**What you should do**: Copy out the part of the listing that opens with the line containing "706x432 pixels. How do I perform: Pick the word" and closes with the line containing "[1020, 131]", requests included. Offset every coordinate in the answers by adding 6 to each number.

**Data supplied**:

— Start —

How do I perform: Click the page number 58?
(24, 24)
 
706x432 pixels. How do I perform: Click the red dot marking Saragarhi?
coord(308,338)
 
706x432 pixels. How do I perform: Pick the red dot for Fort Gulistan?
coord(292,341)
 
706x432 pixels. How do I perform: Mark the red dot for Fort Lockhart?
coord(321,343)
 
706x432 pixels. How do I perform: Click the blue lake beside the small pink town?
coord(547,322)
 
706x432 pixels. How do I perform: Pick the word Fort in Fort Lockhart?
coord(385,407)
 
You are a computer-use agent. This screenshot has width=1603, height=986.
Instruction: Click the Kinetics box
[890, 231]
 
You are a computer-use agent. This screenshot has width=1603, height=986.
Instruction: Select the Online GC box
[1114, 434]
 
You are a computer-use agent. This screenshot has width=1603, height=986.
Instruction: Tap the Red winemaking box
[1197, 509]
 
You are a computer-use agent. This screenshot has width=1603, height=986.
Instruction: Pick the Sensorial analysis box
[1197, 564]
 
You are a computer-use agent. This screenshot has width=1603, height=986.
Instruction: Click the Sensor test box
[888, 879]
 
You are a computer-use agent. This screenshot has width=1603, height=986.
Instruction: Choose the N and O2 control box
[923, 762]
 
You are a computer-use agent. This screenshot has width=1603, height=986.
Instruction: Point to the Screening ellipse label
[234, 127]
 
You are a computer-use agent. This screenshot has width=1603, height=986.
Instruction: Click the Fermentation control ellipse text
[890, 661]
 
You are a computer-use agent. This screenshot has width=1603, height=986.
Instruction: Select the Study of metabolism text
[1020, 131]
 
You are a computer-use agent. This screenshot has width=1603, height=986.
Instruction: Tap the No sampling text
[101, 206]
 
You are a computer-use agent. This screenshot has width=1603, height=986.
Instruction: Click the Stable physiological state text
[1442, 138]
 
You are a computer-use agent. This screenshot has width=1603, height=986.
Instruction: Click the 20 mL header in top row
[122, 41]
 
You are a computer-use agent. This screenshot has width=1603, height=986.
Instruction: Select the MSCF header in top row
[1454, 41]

— End —

**Written answer**:
706x432 pixels. How do I perform: Pick the word Fort in Fort Lockhart?
coord(391,413)
 
You are a computer-use agent. This screenshot has width=1603, height=986.
Instruction: Click the Kinetics box
[896, 237]
 
You are a computer-use agent. This screenshot has width=1603, height=986.
Instruction: Select the Online GC box
[1120, 440]
 
You are a computer-use agent. This screenshot has width=1603, height=986.
Instruction: Tap the Red winemaking box
[1203, 515]
 
You are a computer-use agent. This screenshot has width=1603, height=986.
Instruction: Pick the Sensorial analysis box
[1203, 570]
 
You are a computer-use agent. This screenshot has width=1603, height=986.
Instruction: Click the Sensor test box
[894, 885]
 
You are a computer-use agent. This screenshot has width=1603, height=986.
Instruction: Choose the N and O2 control box
[929, 768]
 
You are a computer-use agent. This screenshot has width=1603, height=986.
Instruction: Point to the Screening ellipse label
[240, 133]
 
You are a computer-use agent. This screenshot has width=1603, height=986.
Instruction: Click the Fermentation control ellipse text
[896, 667]
 
You are a computer-use agent. This screenshot has width=1603, height=986.
Instruction: Select the Study of metabolism text
[1026, 137]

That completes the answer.